When the national guard was sent to DC after the insurrection, Texas pulled their national guard back because of “poor treatment”. I was there, there was no poor treatment. Texas (and several more states afterwards) used their national guard as a political tool to make the other side seem bad.

Sekrayray, (edited )

Very good point. I’d like to also think it’s not getting attention as to avoid prompting more idiots from joining in on the idiocy, but that’s likely me giving MSM too much credit.

nexguy,
@nexguy@lemmy.world avatar

Texas doesn’t talk about seceding. A tiny miniscile handful of people who live in Texas talk about it.

OpenStars,
@OpenStars@startrek.website avatar

I read how most experts agree that there will be some kind of “constitutional crisis” within the next decade. The impeachment 1, impeachment 2, and January 6 attacks already show the rumblings of what is to come.

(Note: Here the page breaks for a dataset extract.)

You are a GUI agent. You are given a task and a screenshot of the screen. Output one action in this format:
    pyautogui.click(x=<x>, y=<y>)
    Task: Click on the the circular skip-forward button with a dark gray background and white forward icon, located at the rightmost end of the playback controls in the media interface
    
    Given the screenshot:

Personally I find it doubtful that a full civil war would be the means though bc of the disparity b/t military resources at the federal vs. lower levels. Thus, probably something else, perhaps extremely mundane e.g. Trump runs for President, and bc of the Israeli conflict in Gaza and whatever else Russia manufactures between now and then Biden loses, then Trump simply declares himself Emperor.

Or maybe even that much paperwork will not happen and the government will simply never pass another federal budget again, thus ending the federal level by default of obstruction.

So probably not Civil War, at this time and over this event (no matter how much the clickbait media tries to get its clicks), but even so… something is coming indeed, down the road in some form.

slumlordthanatos,

Honestly, it’ll probably wind up becoming an American version of The Troubles. Republicans are cowards, and I doubt there are very many who are truly willing to fight and die for their cause. However, there are plenty of people willing to commit terrorist bombings and acts of sabotage if they think they can get away with it, and the US is huge. There are still plenty of places to hide if that’s the case.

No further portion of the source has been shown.